* _Material for this task_
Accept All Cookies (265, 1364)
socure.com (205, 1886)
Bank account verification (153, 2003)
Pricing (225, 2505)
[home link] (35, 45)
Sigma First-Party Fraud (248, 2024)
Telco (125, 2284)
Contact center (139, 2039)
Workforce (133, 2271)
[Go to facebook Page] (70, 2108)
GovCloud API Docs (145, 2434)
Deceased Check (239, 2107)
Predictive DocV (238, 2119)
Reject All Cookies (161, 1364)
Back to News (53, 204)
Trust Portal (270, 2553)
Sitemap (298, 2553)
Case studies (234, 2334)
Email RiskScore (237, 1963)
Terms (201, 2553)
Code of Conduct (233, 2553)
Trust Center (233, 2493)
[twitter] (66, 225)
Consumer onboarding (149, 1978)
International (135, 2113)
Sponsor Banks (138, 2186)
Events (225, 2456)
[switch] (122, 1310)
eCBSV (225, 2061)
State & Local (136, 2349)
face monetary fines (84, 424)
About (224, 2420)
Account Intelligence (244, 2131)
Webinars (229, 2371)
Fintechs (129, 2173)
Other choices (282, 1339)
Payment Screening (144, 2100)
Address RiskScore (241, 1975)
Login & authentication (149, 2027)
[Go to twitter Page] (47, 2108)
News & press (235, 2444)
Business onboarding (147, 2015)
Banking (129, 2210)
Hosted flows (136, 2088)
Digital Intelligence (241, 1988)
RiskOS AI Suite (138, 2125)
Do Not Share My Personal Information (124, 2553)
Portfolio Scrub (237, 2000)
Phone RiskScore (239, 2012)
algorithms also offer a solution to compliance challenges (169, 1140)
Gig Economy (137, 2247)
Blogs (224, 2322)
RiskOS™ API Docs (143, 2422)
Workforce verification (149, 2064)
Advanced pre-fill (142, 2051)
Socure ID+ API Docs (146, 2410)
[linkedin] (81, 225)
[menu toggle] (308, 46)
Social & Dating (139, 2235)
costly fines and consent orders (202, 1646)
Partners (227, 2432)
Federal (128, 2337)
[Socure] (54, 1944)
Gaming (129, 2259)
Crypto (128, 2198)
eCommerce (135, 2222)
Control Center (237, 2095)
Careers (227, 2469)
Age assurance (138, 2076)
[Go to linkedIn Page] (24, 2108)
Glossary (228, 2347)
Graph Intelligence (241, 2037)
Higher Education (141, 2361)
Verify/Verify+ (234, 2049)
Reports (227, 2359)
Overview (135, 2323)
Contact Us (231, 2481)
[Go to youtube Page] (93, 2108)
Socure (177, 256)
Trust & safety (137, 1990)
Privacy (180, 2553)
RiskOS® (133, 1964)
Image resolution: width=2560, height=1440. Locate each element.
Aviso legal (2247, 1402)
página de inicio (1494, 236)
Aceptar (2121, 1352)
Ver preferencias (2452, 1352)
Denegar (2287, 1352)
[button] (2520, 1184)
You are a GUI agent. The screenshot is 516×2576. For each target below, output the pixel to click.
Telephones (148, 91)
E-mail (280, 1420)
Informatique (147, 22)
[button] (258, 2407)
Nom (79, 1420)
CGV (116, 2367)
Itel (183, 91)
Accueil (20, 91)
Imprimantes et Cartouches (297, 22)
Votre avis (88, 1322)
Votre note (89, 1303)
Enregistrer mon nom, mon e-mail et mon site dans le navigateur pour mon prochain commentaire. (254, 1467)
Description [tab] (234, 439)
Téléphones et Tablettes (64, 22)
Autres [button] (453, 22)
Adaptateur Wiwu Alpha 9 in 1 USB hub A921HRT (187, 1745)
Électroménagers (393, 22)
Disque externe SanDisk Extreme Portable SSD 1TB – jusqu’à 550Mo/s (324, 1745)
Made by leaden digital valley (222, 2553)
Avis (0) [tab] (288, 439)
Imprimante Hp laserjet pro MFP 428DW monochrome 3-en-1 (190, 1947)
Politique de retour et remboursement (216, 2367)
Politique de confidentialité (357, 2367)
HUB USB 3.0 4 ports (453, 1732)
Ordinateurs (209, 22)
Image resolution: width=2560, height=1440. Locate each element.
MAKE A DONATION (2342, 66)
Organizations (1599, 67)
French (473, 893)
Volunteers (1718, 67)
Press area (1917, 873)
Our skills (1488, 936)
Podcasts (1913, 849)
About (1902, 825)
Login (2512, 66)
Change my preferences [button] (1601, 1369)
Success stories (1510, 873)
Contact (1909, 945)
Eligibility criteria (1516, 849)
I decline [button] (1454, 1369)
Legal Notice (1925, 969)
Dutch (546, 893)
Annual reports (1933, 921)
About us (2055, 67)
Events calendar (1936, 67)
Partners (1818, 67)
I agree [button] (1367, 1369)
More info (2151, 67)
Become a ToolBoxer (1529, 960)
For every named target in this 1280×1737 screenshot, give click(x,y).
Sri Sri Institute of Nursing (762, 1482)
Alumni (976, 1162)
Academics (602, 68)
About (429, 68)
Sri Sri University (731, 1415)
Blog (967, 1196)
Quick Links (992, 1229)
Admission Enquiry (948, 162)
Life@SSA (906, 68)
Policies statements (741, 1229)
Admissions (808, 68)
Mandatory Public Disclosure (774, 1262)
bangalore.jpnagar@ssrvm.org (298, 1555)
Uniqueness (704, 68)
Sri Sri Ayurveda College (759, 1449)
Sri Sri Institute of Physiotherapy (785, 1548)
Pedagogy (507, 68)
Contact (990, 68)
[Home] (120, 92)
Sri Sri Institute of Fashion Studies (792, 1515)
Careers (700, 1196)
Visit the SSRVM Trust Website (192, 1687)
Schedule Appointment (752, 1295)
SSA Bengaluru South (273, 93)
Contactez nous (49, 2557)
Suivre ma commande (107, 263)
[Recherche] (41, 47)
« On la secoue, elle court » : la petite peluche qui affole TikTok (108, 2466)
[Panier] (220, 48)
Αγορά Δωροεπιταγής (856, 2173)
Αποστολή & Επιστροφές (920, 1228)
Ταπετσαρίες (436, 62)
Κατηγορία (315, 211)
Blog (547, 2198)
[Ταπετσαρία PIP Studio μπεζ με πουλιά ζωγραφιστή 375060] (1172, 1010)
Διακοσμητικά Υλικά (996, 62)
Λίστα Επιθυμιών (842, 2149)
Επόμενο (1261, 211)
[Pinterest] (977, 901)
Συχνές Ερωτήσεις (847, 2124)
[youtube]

* _What the task asks_
Among the records above, which lines hold the word "Workforce"? Copy each one.

* _Task result_
Workforce (133, 2271)
Workforce verification (149, 2064)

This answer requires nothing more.